* [OPDRACHT]
Schrijf alle onderstaande items ongewijzigd over, regel voor regel.

Aanwijsitems voor woorden en elementen:

******************************

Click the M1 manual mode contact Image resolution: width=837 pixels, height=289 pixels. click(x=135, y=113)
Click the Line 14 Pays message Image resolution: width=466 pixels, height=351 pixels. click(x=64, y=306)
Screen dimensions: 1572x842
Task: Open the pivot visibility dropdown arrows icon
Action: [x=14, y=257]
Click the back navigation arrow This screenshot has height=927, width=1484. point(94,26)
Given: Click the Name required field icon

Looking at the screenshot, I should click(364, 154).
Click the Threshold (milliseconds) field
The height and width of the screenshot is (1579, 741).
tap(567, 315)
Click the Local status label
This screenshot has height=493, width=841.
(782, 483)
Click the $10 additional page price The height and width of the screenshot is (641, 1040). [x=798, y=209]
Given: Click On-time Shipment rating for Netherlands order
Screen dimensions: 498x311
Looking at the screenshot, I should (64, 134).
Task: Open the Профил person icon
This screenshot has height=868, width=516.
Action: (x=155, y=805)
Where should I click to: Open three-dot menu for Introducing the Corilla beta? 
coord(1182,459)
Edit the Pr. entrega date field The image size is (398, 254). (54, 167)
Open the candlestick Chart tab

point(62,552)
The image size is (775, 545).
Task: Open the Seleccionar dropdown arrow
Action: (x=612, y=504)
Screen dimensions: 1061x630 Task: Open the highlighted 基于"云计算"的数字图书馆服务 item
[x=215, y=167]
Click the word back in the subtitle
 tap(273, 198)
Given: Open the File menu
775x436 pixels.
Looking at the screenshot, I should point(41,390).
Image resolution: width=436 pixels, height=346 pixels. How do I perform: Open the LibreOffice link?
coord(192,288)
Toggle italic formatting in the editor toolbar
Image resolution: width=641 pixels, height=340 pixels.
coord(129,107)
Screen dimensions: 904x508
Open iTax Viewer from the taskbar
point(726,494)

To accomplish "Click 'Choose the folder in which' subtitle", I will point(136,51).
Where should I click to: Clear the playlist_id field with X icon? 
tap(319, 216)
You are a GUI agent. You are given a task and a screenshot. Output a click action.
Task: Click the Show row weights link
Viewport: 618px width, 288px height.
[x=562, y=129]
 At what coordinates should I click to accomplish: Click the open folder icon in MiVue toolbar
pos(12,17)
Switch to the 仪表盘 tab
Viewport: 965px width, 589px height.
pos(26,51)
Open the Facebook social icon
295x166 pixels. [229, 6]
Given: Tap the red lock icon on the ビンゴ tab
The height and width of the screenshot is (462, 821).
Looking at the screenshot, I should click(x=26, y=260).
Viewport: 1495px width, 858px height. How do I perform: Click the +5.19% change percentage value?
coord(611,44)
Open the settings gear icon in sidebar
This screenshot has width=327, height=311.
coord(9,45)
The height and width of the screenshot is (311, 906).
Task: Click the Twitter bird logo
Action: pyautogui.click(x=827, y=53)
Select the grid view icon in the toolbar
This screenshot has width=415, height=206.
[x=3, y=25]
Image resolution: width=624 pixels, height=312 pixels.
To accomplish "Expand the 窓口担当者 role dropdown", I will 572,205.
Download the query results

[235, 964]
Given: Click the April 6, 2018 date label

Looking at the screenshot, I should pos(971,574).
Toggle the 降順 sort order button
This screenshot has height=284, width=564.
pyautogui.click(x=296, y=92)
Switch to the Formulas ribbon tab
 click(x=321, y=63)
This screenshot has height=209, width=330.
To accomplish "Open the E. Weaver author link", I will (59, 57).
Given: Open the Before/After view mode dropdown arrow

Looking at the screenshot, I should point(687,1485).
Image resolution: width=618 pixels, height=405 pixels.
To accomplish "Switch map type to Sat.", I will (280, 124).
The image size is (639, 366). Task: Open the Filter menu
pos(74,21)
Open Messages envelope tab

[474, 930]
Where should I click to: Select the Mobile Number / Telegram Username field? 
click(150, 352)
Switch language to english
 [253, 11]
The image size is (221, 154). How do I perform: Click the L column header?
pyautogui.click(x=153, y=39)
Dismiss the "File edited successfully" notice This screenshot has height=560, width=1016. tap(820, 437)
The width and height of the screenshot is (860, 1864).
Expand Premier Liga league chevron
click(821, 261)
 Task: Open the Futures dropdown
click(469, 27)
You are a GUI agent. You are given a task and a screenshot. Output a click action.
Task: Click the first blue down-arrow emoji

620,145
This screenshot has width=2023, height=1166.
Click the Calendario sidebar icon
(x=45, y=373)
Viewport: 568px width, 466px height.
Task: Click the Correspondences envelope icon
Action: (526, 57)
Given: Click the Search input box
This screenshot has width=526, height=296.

******************************

* [VOLLEDIG ANTWOORD]
Click the M1 manual mode contact Image resolution: width=837 pixels, height=289 pixels. click(x=135, y=113)
Click the Line 14 Pays message Image resolution: width=466 pixels, height=351 pixels. click(x=64, y=306)
Screen dimensions: 1572x842
Task: Open the pivot visibility dropdown arrows icon
Action: [x=14, y=257]
Click the back navigation arrow This screenshot has height=927, width=1484. point(94,26)
Given: Click the Name required field icon

Looking at the screenshot, I should click(364, 154).
Click the Threshold (milliseconds) field
The height and width of the screenshot is (1579, 741).
tap(567, 315)
Click the Local status label
This screenshot has height=493, width=841.
(782, 483)
Click the $10 additional page price The height and width of the screenshot is (641, 1040). [x=798, y=209]
Given: Click On-time Shipment rating for Netherlands order
Screen dimensions: 498x311
Looking at the screenshot, I should (64, 134).
Task: Open the Профил person icon
This screenshot has height=868, width=516.
Action: (x=155, y=805)
Where should I click to: Open three-dot menu for Introducing the Corilla beta? 
coord(1182,459)
Edit the Pr. entrega date field The image size is (398, 254). (54, 167)
Open the candlestick Chart tab

point(62,552)
The image size is (775, 545).
Task: Open the Seleccionar dropdown arrow
Action: (x=612, y=504)
Screen dimensions: 1061x630 Task: Open the highlighted 基于"云计算"的数字图书馆服务 item
[x=215, y=167]
Click the word back in the subtitle
 tap(273, 198)
Given: Open the File menu
775x436 pixels.
Looking at the screenshot, I should point(41,390).
Image resolution: width=436 pixels, height=346 pixels. How do I perform: Open the LibreOffice link?
coord(192,288)
Toggle italic formatting in the editor toolbar
Image resolution: width=641 pixels, height=340 pixels.
coord(129,107)
Screen dimensions: 904x508
Open iTax Viewer from the taskbar
point(726,494)

To accomplish "Click 'Choose the folder in which' subtitle", I will point(136,51).
Where should I click to: Clear the playlist_id field with X icon? 
tap(319, 216)
You are a GUI agent. You are given a task and a screenshot. Output a click action.
Task: Click the Show row weights link
Viewport: 618px width, 288px height.
[x=562, y=129]
 At what coordinates should I click to accomplish: Click the open folder icon in MiVue toolbar
pos(12,17)
Switch to the 仪表盘 tab
Viewport: 965px width, 589px height.
pos(26,51)
Open the Facebook social icon
295x166 pixels. [229, 6]
Given: Tap the red lock icon on the ビンゴ tab
The height and width of the screenshot is (462, 821).
Looking at the screenshot, I should click(x=26, y=260).
Viewport: 1495px width, 858px height. How do I perform: Click the +5.19% change percentage value?
coord(611,44)
Open the settings gear icon in sidebar
This screenshot has width=327, height=311.
coord(9,45)
The height and width of the screenshot is (311, 906).
Task: Click the Twitter bird logo
Action: pyautogui.click(x=827, y=53)
Select the grid view icon in the toolbar
This screenshot has width=415, height=206.
[x=3, y=25]
Image resolution: width=624 pixels, height=312 pixels.
To accomplish "Expand the 窓口担当者 role dropdown", I will 572,205.
Download the query results

[235, 964]
Given: Click the April 6, 2018 date label

Looking at the screenshot, I should pos(971,574).
Toggle the 降順 sort order button
This screenshot has height=284, width=564.
pyautogui.click(x=296, y=92)
Switch to the Formulas ribbon tab
 click(x=321, y=63)
This screenshot has height=209, width=330.
To accomplish "Open the E. Weaver author link", I will (59, 57).
Given: Open the Before/After view mode dropdown arrow

Looking at the screenshot, I should point(687,1485).
Image resolution: width=618 pixels, height=405 pixels.
To accomplish "Switch map type to Sat.", I will (280, 124).
The image size is (639, 366). Task: Open the Filter menu
pos(74,21)
Open Messages envelope tab

[474, 930]
Where should I click to: Select the Mobile Number / Telegram Username field? 
click(150, 352)
Switch language to english
 [253, 11]
The image size is (221, 154). How do I perform: Click the L column header?
pyautogui.click(x=153, y=39)
Dismiss the "File edited successfully" notice This screenshot has height=560, width=1016. tap(820, 437)
The width and height of the screenshot is (860, 1864).
Expand Premier Liga league chevron
click(821, 261)
 Task: Open the Futures dropdown
click(469, 27)
You are a GUI agent. You are given a task and a screenshot. Output a click action.
Task: Click the first blue down-arrow emoji

620,145
This screenshot has width=2023, height=1166.
Click the Calendario sidebar icon
(x=45, y=373)
Viewport: 568px width, 466px height.
Task: Click the Correspondences envelope icon
Action: (526, 57)
Given: Click the Search input box
This screenshot has width=526, height=296.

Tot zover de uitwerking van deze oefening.